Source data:

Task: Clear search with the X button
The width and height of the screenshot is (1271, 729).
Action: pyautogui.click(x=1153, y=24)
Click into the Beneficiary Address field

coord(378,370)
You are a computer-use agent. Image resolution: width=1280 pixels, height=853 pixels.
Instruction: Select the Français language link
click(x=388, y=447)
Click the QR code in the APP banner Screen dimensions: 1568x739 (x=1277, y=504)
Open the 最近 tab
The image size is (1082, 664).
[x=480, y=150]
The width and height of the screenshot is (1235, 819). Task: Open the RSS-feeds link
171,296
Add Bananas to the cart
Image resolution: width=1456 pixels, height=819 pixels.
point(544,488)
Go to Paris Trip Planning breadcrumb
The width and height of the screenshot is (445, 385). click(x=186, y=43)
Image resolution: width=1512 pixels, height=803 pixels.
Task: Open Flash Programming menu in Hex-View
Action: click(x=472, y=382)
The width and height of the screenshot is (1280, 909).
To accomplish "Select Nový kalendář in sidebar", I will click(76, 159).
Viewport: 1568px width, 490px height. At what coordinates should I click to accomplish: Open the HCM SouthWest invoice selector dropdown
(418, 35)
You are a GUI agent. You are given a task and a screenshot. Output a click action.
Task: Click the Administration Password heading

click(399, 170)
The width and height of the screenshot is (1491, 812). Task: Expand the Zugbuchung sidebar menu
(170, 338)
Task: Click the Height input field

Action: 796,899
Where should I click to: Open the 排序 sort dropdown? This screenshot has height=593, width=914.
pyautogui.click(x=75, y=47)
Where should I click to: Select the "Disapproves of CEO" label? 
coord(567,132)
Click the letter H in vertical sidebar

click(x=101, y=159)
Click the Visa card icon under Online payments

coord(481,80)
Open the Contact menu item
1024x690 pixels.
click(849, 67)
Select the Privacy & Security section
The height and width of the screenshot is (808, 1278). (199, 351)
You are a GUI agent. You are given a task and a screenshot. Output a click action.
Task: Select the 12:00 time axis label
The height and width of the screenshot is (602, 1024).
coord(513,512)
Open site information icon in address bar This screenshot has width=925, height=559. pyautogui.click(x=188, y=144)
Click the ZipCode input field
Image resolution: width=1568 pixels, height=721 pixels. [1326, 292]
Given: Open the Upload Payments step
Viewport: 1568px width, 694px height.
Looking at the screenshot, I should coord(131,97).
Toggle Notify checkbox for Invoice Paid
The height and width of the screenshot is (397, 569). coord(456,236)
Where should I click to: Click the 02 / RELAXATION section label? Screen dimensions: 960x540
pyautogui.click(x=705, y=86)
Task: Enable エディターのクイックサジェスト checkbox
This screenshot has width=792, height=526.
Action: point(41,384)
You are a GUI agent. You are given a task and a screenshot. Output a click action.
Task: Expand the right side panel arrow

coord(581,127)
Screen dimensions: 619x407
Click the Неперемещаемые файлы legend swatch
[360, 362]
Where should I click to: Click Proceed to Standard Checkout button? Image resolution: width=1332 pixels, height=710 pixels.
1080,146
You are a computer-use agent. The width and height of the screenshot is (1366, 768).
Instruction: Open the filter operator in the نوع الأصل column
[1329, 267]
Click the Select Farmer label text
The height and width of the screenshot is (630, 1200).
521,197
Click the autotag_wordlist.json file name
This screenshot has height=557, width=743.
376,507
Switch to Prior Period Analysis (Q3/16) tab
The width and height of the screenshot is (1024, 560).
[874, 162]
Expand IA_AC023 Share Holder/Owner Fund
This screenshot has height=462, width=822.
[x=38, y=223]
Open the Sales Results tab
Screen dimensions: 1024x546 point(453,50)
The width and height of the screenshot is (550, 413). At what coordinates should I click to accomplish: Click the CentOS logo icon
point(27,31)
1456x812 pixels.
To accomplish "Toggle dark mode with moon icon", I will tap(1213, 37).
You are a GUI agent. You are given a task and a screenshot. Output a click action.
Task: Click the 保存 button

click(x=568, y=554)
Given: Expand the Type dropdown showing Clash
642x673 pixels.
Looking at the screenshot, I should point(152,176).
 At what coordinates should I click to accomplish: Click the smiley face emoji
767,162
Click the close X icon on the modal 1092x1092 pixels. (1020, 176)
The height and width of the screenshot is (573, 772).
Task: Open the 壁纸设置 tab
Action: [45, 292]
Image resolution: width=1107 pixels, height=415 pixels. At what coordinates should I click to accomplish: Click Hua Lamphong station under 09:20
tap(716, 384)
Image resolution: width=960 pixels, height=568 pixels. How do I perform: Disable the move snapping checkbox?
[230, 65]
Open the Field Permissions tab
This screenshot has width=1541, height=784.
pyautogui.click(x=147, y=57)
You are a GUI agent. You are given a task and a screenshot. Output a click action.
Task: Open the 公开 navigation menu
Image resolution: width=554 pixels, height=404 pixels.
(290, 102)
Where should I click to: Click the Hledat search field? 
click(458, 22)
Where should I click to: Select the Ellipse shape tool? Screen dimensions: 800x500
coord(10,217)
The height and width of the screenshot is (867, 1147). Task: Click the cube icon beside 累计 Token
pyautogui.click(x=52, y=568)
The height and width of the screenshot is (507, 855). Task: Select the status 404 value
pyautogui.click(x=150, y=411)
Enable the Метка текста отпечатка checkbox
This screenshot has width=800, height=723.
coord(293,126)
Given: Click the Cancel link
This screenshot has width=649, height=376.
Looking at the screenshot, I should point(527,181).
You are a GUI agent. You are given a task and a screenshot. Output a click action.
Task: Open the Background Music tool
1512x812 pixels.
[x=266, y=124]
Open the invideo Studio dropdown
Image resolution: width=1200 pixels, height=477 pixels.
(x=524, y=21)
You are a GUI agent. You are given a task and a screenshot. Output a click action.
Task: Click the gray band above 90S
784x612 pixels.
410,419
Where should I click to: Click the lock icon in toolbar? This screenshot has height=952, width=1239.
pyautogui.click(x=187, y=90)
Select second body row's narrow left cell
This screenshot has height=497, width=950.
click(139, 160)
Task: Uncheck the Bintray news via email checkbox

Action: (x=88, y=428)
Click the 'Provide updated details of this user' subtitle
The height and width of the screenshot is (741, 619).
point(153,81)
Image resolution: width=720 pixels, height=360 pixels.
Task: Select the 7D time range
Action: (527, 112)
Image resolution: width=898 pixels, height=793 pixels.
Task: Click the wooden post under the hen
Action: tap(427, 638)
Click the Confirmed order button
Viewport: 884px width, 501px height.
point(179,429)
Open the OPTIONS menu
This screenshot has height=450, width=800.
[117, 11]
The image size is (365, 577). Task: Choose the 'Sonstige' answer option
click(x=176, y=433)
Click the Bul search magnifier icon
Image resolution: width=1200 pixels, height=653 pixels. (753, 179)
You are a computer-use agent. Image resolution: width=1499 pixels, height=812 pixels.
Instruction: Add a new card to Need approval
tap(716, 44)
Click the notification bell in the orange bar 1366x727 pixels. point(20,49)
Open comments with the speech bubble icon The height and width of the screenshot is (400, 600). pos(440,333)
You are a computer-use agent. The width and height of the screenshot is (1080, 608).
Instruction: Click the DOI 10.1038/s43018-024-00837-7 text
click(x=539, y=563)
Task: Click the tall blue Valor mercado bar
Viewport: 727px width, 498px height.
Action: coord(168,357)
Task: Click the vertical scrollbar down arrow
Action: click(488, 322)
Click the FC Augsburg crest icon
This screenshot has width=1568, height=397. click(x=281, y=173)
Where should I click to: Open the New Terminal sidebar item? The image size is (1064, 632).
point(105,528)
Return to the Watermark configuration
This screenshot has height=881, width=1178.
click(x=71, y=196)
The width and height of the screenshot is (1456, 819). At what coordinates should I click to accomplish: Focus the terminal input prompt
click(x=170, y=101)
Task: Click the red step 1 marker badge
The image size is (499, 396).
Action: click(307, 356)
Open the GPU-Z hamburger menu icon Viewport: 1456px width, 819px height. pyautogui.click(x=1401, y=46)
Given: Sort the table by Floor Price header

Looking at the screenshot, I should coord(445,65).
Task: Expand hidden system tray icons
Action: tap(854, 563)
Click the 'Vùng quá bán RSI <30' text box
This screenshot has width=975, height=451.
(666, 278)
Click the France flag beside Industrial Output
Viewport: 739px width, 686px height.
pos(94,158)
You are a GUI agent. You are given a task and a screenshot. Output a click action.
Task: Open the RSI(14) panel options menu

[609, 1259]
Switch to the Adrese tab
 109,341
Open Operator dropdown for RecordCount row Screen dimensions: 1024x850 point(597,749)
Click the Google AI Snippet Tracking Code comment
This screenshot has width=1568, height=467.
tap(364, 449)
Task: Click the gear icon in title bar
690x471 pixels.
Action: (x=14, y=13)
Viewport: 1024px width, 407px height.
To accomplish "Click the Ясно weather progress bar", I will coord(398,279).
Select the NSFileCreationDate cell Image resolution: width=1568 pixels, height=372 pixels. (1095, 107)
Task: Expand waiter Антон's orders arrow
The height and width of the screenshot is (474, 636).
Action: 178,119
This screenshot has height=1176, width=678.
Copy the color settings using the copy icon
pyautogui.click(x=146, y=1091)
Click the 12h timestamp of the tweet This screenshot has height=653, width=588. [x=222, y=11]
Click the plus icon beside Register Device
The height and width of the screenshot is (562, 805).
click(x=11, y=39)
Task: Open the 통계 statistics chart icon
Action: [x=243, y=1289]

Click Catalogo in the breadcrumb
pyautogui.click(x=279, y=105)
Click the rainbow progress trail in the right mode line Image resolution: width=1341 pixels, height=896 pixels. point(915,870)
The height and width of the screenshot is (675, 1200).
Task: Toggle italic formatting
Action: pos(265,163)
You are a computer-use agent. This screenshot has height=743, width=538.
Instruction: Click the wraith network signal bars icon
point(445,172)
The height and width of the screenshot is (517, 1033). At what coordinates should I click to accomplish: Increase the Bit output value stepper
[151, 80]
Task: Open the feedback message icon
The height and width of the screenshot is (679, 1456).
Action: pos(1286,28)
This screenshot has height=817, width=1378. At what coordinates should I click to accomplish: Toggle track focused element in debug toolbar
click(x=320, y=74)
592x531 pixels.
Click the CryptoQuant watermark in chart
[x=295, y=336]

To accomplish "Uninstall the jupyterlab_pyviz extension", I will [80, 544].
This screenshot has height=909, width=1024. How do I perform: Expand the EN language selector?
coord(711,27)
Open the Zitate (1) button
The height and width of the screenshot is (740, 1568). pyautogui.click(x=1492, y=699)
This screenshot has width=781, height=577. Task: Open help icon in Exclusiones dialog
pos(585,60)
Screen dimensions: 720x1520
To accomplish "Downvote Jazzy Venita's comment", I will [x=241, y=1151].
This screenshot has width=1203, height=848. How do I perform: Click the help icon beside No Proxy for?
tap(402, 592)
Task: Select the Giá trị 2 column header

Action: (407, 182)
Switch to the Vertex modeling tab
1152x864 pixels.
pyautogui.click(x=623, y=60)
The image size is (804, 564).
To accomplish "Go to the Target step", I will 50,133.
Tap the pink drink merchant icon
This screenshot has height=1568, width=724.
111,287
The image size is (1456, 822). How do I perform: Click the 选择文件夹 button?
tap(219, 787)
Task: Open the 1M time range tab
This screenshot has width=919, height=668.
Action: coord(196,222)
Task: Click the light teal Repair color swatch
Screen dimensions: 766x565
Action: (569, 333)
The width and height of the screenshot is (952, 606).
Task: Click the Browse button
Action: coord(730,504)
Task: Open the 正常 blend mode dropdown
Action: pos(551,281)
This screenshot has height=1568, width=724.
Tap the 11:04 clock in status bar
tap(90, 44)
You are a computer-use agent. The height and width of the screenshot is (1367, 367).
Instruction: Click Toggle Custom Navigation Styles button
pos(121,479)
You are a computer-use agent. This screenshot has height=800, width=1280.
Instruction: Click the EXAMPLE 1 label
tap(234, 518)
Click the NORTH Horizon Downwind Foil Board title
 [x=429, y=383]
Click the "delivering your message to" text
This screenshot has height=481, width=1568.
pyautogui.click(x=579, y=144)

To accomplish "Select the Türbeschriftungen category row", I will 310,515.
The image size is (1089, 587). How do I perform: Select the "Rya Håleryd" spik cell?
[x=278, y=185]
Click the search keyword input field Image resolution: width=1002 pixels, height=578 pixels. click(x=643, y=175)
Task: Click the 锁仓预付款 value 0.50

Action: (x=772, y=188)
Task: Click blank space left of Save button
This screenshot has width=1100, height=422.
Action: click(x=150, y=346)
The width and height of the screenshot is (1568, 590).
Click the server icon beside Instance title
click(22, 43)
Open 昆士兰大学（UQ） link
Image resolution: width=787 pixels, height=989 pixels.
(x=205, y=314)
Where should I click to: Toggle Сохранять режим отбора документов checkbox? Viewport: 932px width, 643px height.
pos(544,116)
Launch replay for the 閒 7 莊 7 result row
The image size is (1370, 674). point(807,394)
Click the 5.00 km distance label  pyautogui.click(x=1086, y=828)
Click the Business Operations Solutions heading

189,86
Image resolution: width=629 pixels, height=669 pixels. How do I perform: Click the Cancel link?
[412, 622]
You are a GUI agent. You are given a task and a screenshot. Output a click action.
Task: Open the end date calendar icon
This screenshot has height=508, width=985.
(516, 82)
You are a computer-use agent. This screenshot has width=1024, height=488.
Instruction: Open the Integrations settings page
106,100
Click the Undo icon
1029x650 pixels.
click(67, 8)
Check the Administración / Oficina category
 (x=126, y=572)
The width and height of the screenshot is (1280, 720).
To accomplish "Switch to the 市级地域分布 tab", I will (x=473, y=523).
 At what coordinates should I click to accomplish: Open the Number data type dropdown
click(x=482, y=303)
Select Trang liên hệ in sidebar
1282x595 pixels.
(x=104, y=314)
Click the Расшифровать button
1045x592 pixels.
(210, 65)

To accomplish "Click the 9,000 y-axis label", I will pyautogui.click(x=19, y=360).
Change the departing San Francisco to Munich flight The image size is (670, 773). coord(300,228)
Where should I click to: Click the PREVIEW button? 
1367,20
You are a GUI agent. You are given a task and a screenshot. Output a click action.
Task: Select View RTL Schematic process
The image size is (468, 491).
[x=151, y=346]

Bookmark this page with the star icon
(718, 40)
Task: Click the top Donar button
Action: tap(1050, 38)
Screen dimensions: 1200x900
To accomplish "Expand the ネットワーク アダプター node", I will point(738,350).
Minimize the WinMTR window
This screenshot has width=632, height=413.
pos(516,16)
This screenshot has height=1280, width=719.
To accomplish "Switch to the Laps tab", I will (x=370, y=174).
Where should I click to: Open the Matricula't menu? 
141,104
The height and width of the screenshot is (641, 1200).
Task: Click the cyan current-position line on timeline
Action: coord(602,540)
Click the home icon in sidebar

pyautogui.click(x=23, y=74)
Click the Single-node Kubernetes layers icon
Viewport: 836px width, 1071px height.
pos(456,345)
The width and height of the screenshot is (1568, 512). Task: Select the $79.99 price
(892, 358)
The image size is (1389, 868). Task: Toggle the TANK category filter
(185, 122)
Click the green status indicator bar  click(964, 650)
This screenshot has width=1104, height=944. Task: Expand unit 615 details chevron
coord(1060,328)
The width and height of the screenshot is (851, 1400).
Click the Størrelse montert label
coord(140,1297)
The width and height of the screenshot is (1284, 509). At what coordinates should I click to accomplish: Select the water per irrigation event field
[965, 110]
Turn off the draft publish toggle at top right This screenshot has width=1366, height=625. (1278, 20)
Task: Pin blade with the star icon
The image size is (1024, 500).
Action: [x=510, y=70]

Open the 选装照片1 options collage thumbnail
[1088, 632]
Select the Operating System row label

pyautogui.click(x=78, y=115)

[PROBLEM REQUIREMENTS] Check each line above for the word "Enable" and copy every line that has it.

[RESULT]
Task: Enable エディターのクイックサジェスト checkbox
Enable the Метка текста отпечатка checkbox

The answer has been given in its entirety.